Rebalance exited with reason {unexpected_exit,
{‘EXIT’,<0.2835.2>,
{badmatch,
[{‘EXIT’,
{{badmatch,{error,closed}},
{gen_server,call,
[<18017.12639.0>,had_backfill,
infinity]}}}]}}}

ns_orchestrator002 ns_1@10.32.0.5 05:14:35 - Wed Oct 15, 2014

<0.2828.2> exited with {unexpected_exit,
{‘EXIT’,<0.2835.2>,
{badmatch,
[{‘EXIT’,
{{badmatch,{error,closed}},
{gen_server,call,
[<18017.12639.0>,had_backfill,infinity]}}}]}}} ns_vbucket_mover000

ns_1@10.32.0.5 05:14:33 - Wed Oct 15, 2014

What does that mean, and how to correct this problem?


#2

After many, many attempts and failures the rebalance finally completed.

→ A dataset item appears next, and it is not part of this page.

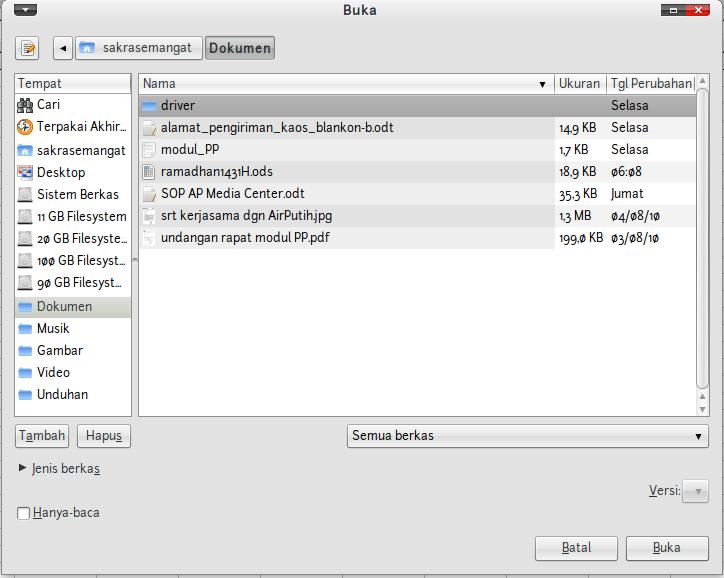Open the Versi dropdown
724x578 pixels.
point(695,490)
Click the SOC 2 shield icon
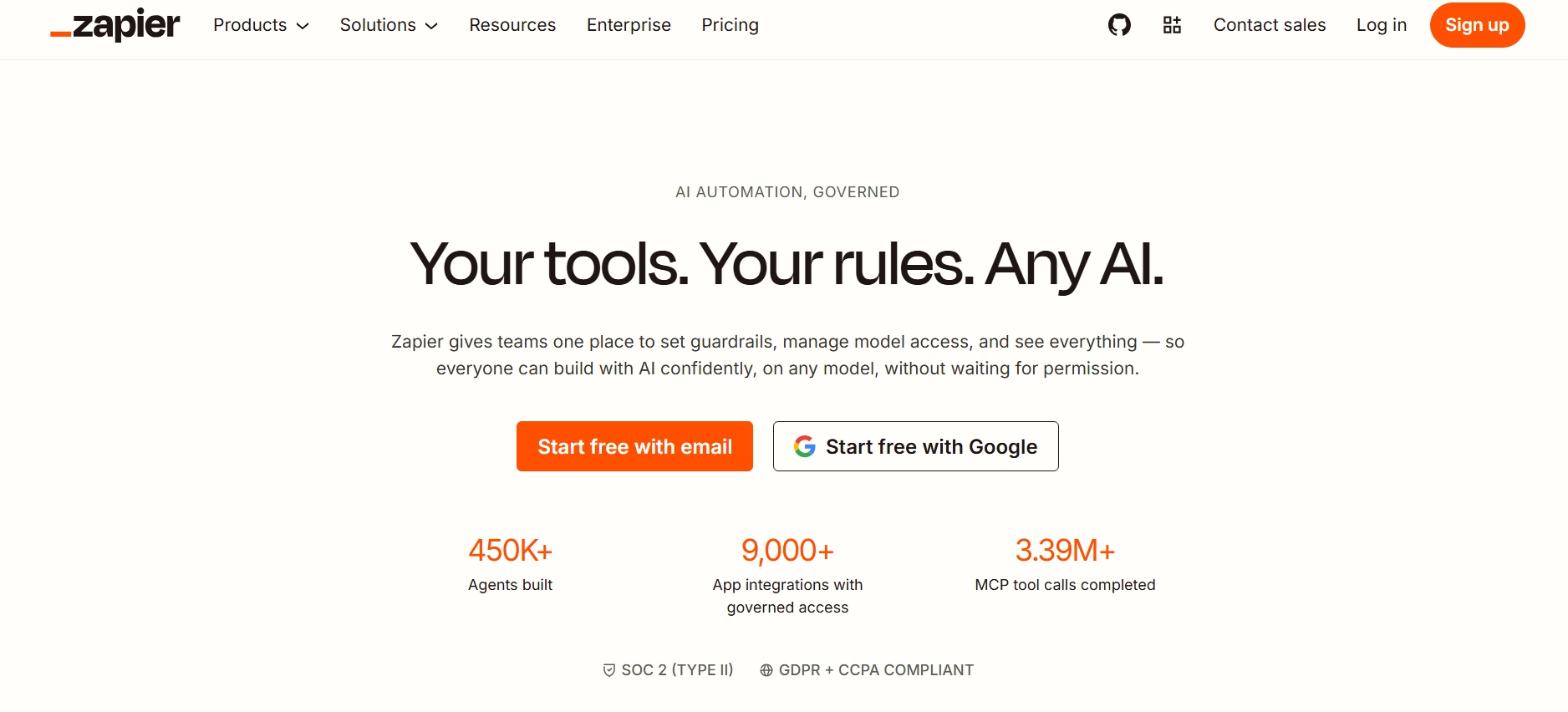The image size is (1568, 712). click(609, 670)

According to the explanation

http://blog.couchbase.com/rebalancing-couchbase-part-ii

rebalances will pick off where the last (failed) attempt left off; so it seems a single-shot rebalance was somehow not possible between the two nodes, but incrementally on each attempt, they managed to sync up all the vbuckets in the buckets.

The weird is, these are a brand new setup with empty buckets and no client activity; it still took a mighty long time.


#3

It is interesting that it succeeded at the end.
Curious; Are the machines in the same vnet on azure and are they talking to each other through public IPs or private IPs?
-cihan


#4

Couchbase cluster servers all belong to the same private Vnet subnet and not accessible to the public.


#5

Trying out a brand new cluster setup today, and the old rebalance failure is back again. This time round each attempt typically fails in less than a minute, moving what seems to be a few replica items in each stint. I am curious to know what those hundreds of replica items really are when those are empty buckets, zero items.

This is going to be a long day…


#6

Got around the problem by deleting the couchbase bucket in question; the nodes then didn’t need to rebalance, then adding back the couchbase bucket was easy and swift.


#7

Am super curious just exactly what Active# and Replica# vbucket items are being transferred to and fro when there are no actual data items in the bucket.


#8

I have exactly the same issue. Did you find the reason?

Rebalance exited with reason {unexpected_exit,
{'EXIT',<0.26347.6215>,
{badmatch,
[{'EXIT',
{{badmatch,{error,closed}},
{gen_server,call,
[<19618.28584.1>,had_backfill,
infinity]}}}]}}}

#9

in log file I see the same description of error. How can I determine what going wrong?